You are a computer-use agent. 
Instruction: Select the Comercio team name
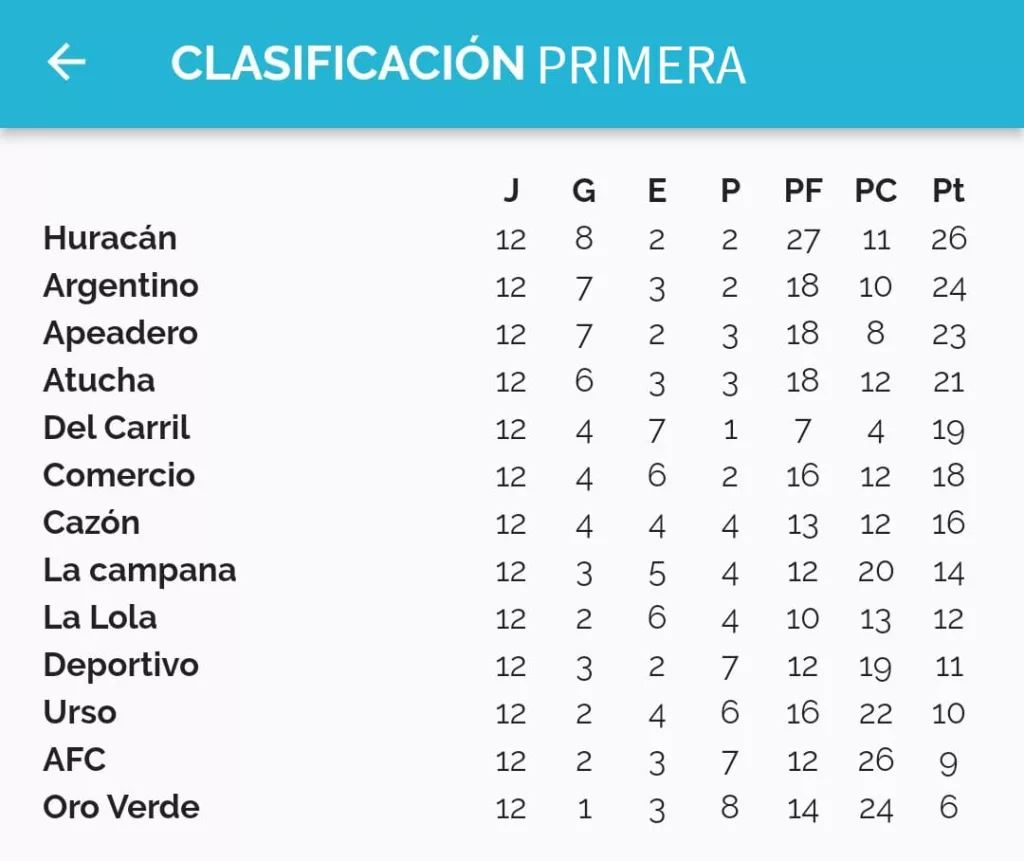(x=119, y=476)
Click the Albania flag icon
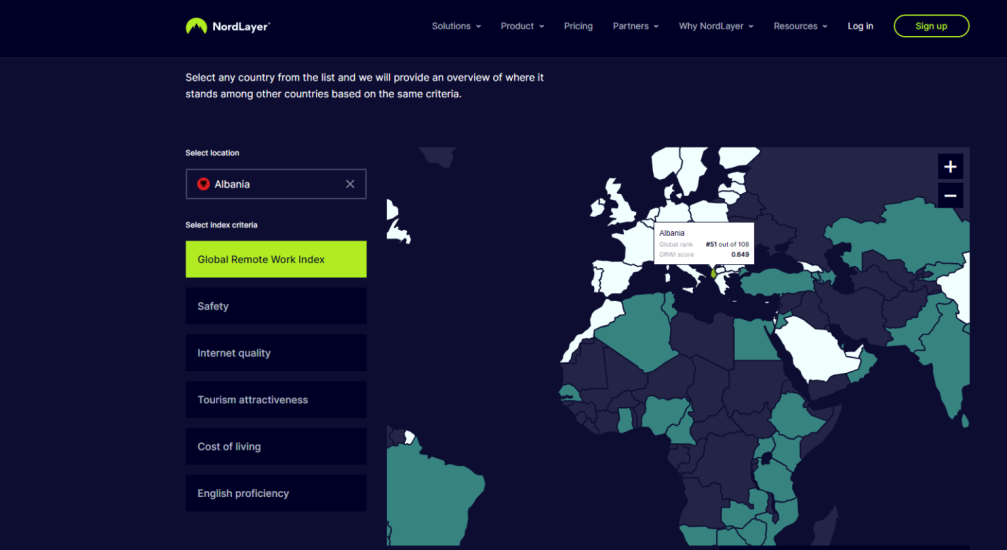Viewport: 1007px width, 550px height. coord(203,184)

★ ★ ★ ★ ★

# ABOUT THIS EXERCISE
Nothing but the exact text of the records should appear in your answer, with no pictures. Please write it out.

# ANSWER TO THE EXERCISE
You are a computer-use agent. 
Instruction: Select the Comercio team name
(x=119, y=476)
Click the Albania flag icon
Viewport: 1007px width, 550px height. coord(203,184)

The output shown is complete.